Transition probabilities for a Rydberg atom in the field of a gravitational wave

TL;DR

This paper explores the theoretical potential of using highly excited Rydberg atoms to detect gravitational waves on Earth by calculating transition probabilities and absorption cross sections, highlighting fundamental constants involved.

Contribution

It introduces a theoretical framework for gravitational wave detection using Rydberg atoms with high principal quantum numbers, emphasizing the role of fundamental constants.

Findings

Transition probabilities increase with quantum number and interaction strength.

Absorption cross section depends only on fundamental constants, not particle properties.

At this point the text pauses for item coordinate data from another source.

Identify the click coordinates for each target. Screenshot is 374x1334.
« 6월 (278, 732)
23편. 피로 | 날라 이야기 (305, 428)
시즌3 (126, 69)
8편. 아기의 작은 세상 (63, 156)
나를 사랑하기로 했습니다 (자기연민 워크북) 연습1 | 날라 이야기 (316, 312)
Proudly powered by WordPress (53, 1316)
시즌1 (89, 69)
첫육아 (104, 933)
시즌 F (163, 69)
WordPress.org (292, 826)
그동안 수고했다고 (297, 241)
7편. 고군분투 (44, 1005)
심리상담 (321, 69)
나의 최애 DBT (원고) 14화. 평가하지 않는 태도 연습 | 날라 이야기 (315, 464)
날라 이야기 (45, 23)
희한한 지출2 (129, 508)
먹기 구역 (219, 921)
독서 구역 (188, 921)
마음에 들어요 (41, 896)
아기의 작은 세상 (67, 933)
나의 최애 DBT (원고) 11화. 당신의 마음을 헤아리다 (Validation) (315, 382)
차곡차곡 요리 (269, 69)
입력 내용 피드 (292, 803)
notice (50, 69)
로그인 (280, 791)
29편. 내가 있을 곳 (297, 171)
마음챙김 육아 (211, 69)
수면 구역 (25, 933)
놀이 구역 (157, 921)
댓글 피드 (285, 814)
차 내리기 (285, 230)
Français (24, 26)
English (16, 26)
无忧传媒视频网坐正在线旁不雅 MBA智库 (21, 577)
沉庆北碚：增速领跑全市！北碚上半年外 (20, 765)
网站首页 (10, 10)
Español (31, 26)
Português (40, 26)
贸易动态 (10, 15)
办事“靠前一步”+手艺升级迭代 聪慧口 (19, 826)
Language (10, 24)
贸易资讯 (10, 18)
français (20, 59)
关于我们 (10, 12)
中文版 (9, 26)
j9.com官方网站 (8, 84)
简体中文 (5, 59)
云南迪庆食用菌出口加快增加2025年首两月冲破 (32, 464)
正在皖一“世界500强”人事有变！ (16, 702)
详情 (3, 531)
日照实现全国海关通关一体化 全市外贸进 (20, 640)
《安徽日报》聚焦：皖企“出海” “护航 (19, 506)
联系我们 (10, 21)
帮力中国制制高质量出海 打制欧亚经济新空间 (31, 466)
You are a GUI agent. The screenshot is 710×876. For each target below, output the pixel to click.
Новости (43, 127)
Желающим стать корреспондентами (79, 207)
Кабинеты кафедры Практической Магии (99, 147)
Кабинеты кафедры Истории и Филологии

Estimated transition rates suggest potential detectability with realistic gravitational sources.

Abstract

The possibility of an atomic detection of gravitational waves on earth is considered. The combination of extremely high lifetimes and resulting small radiative transition probabilities with rapidly growing interaction strength for Rydberg atoms having principal quantum numbers in a region $10^4\ldots 10^5$ might result in transition probabilities which are high enough to open up such a possibility. Transition probabilities and absorption cross sections are calculated as a function of the relevant quantum numbers of a highly excited electron. The orders of magnitude for the transition rate are evaluated for a realistic source of gravitational radiation. It is shown that no specific particle property enters the expression for the absorption cross section for gravitational waves. The only fundamental constant contained in this cross section is, apart from the fine structure constant $\alpha$, the Planck length $L^*=(\hbar G /c^3)^{1/2}$.